The neoconservative Project for a New American Century laid much of the groundwork for the foreign policy of the Bush administration. Its members received important postings in the White House, Department of Defense and other institutions. But what is seldom mentioned is that PNAC achieved its first great political victory during the Clinton administration when PNAC pushed Clinton to sign the Iraq Liberation Act of 1998.

In January 1998, the group wrote to Clinton: “[Y]ou have an opportunity to chart a clear and determined course for meeting this threat. We urge you to seize that opportunity, and to enunciate a new strategy that would secure the interests of the U.S. and our friends and allies around the world. That strategy should aim, above all, at the removal of Saddam Hussein’s regime from power.”

The Iraq Liberation Act, backed overwhelmingly by Democrats and Republicans and signed by Clinton, made regime change in Iraq official US policy and set the course for the eventual invasion and occupation.

Also keep in mind the fact that the highly influential PNAC strategy document called Rebuilding America’s Defenses was really no more than a warmed over version of the Cheney-Wolfowitz strategic defense document of 1992 that was rejected by … well, everyone. They never gave up. They never do.

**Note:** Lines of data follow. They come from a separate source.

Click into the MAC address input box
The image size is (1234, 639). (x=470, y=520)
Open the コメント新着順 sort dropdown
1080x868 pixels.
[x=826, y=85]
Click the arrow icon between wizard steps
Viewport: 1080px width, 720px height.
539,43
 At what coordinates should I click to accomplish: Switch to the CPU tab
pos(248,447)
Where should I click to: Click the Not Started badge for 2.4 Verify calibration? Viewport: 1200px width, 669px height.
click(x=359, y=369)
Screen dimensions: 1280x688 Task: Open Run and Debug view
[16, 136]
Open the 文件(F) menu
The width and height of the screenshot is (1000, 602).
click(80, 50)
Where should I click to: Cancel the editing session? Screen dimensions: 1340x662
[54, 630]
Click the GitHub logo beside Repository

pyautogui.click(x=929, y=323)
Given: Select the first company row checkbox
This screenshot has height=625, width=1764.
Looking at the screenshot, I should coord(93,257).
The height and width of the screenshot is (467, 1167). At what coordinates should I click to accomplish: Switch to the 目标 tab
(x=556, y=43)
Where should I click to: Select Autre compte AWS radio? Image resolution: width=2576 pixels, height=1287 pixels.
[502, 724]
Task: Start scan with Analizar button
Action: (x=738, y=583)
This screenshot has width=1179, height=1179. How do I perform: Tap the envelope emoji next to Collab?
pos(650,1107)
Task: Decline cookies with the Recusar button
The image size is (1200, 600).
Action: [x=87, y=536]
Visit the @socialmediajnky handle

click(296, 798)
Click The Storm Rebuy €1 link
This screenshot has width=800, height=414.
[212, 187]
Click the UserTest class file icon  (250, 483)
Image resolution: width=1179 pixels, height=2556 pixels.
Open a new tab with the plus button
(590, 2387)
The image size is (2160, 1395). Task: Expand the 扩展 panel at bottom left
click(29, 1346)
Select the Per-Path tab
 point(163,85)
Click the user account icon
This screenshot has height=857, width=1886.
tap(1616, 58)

It was this malign neoconservative influence that set everything in motion in Iraq and we are still paying the horrible price for that today. Al Qaeda existed apart from Saddam and would have been a threat regardless. But don’t forget that the same people who pushed to invade Iraq for more than a decade forgot to put terrorism on its long list of threats. They always assumed that state power was the problem and they couldn’t have been more wrong. As usual. And now we are mired in the Middle East even more deeply than before as the whole place burns down and nobody knows what’s to take its place.

The entire political establishment bears responsibility for this — largely because they panicked after 9/11 and completely surrendered their good judgement and common sense. (That seems to be the reflexive response, unfortunately.) Still it’s important to recall just who it was that planned and schemed and strategized for well over a decade to get the US militarily enmeshed in the region so deeply that it could never get out.

This supremely confident group of failures is still out there, braying about American exceptionalism and the threat of the boogeyman coming to kill us all in our beds. And their influence is now fully woven into the national security state to the extent that nobody knows where they end and everyone else begins anymore. But it doesn’t change the fact that they have always been wrong about everything, going all the way back to the 1970s when they were wrong about the Soviets and wrong about everything else. There has never been a more dangerously misguided faction in American politics. And yet, they just keep keeping on.